Beltway around Hopkinsville, Kentucky, US

Eagle Way (also known locally as the Dr. Martin Luther King, Jr. Boulevard or the Hopkinsville Bypass) is a major partial beltway that circles almost completely around the outer portions of the city of Hopkinsville, Kentucky.

==Route description==
The roadway includes the entire length of the US 68 Bypass and the first 5.894 mi of Kentucky Route 1682. The road is located entirely in Christian County in western Kentucky.

==History==
===As a connector road===
The bypass originally only consisted of a 5.894 mi extension of KY 1682 when it was first built at some time between 1973 and 1976. That road began life as a connector from KY 107 to US 41 on the north side of Hopkinsville.

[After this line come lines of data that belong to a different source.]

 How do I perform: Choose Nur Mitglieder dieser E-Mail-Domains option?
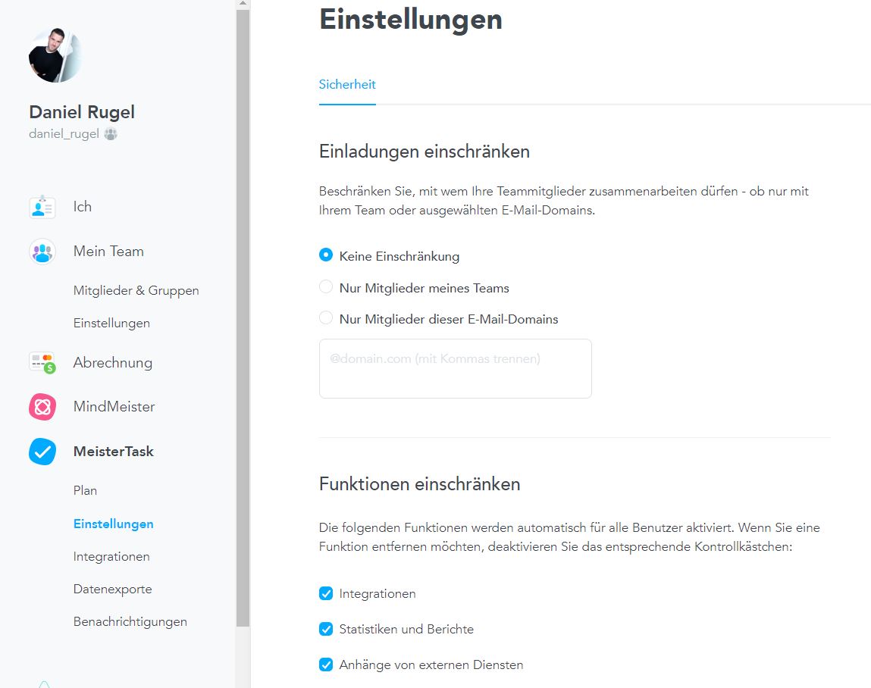click(x=326, y=318)
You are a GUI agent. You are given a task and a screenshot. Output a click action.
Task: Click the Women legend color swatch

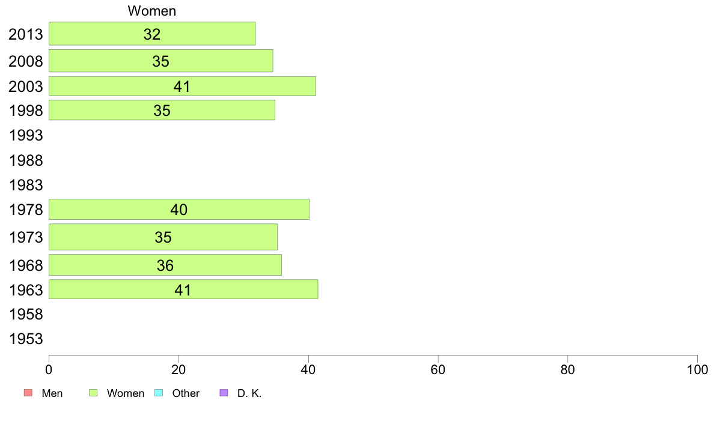point(93,393)
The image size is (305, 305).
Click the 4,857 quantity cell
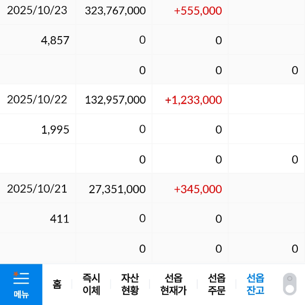coord(55,40)

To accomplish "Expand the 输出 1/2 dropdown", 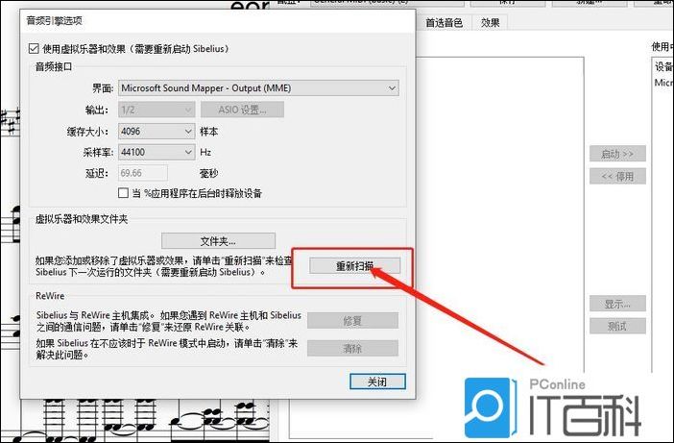I will click(156, 110).
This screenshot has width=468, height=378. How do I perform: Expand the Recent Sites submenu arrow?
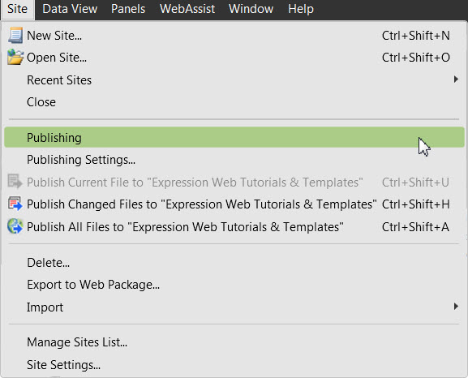tap(456, 79)
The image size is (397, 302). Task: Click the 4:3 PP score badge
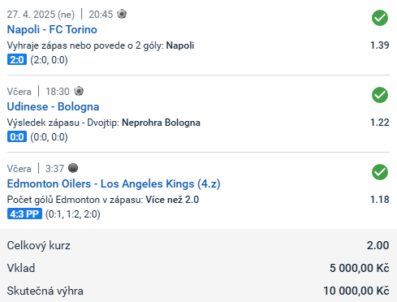click(24, 214)
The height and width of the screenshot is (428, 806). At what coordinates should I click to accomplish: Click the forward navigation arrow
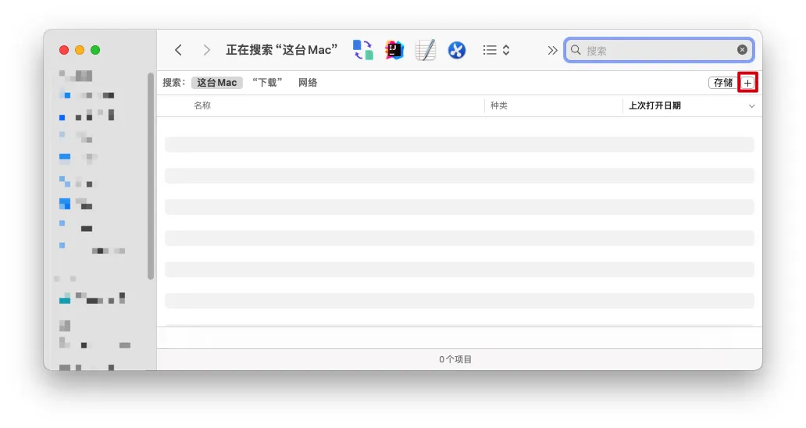(206, 50)
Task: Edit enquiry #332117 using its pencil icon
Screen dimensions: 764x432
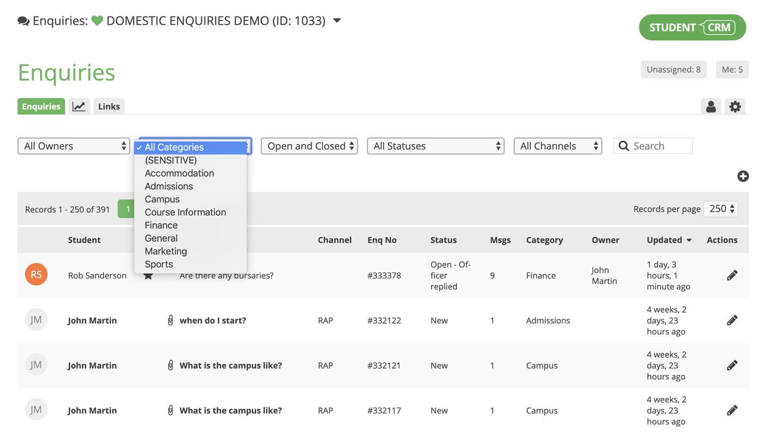Action: click(732, 410)
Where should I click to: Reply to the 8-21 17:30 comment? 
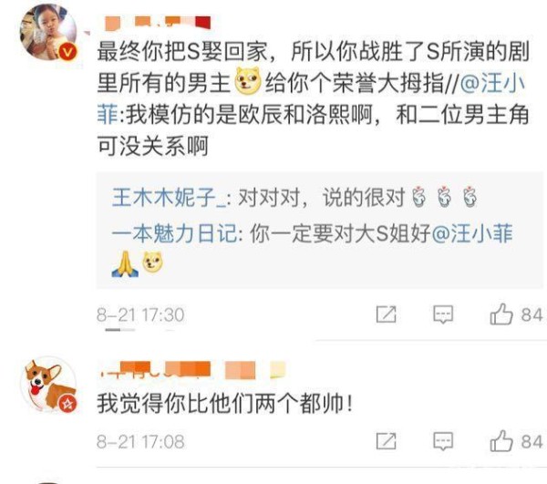tap(443, 314)
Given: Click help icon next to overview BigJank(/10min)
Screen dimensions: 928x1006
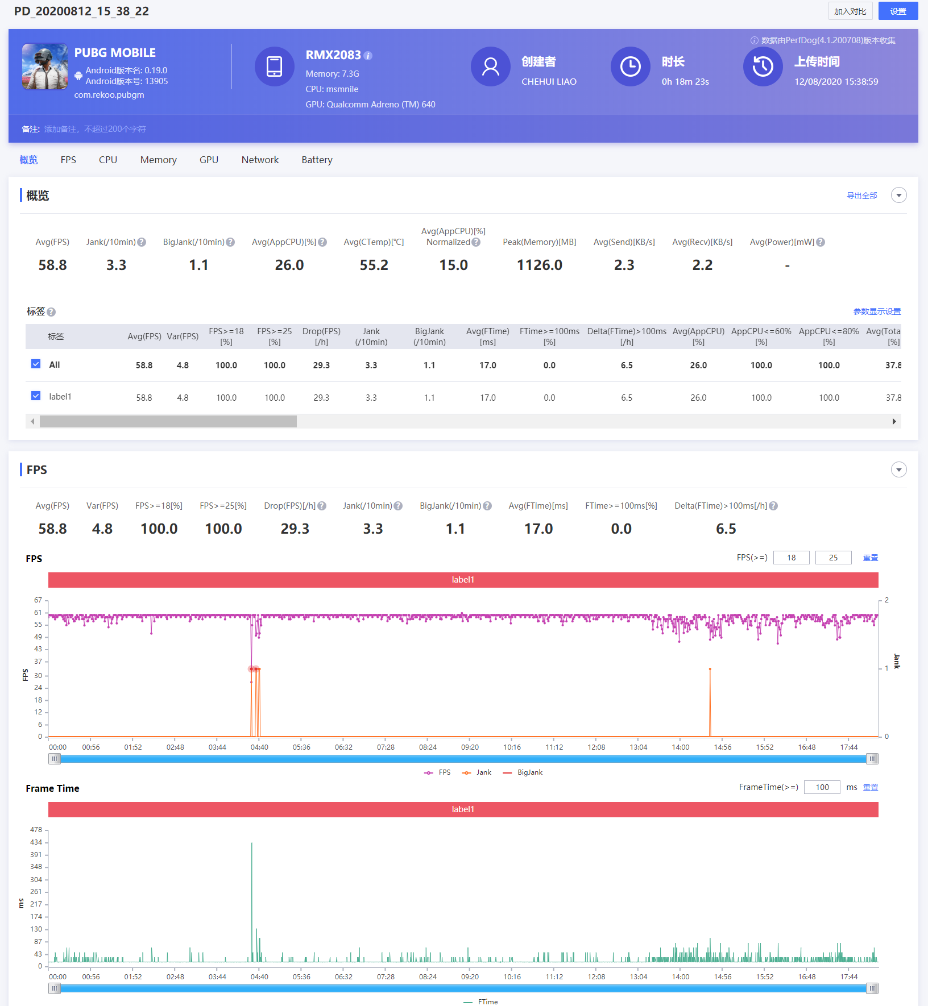Looking at the screenshot, I should [230, 242].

===Construction of the bypass (1999–2001)===
Construction of the initial bypass, which was included in a $600 million widening project of US 68 that had proposals dating as early as 1991, went under construction and was completed by 1999. The project also included re-routing the KY 1682 western terminus. The first "new" section went from US 68 on the west side of Hopkinsville to a junction with U.S. Route 41 Alternate on the south side. By the 2000–2001 fiscal year, an extension from US 41 Alternate to another junction with US 68 on the east side of town was constructed and completed.

===New Interchange===
In 2011, Eagle Way began providing access to the then-recently extended Pennyrile Parkway, now Interstate 169, which was really completed in 2012 when it was extended all the way to the Interstate 24 corridor in southern Christian County.

===Future===
Future plans call for one final extension of the Hopkinsville Bypass that will go through the northeastern side of Hopkinsville going from the KY 107/KY 1682 junction to the pre-existing eastern junction of US 68/KY 80 and US 68 Bypass, thus making it an orbital beltway. This will also involve a new crossroad intersection with Kentucky Route 507 on the east side of town. If it comes into fruition, the target date of completion should be before or in the year 2025. The state highway designation for the final extension will be determined upon completion.

==Major intersections==

The beltway has intersections with KY 91 and KY 272, along with US 41 Alternate. The beltway crosses the following highways/roads more than once:
- KY 107 (twice)
- Kentucky Route 109 (twice)
- U.S. Route 41 (twice)
- U.S. Route 68 (twice, including the western and eastern terminus of US 68 Byp., and the western terminus of KY 1682)
- Interstate 169 (formerly Pennyrile Parkway) (twice, at exits 6 and 11)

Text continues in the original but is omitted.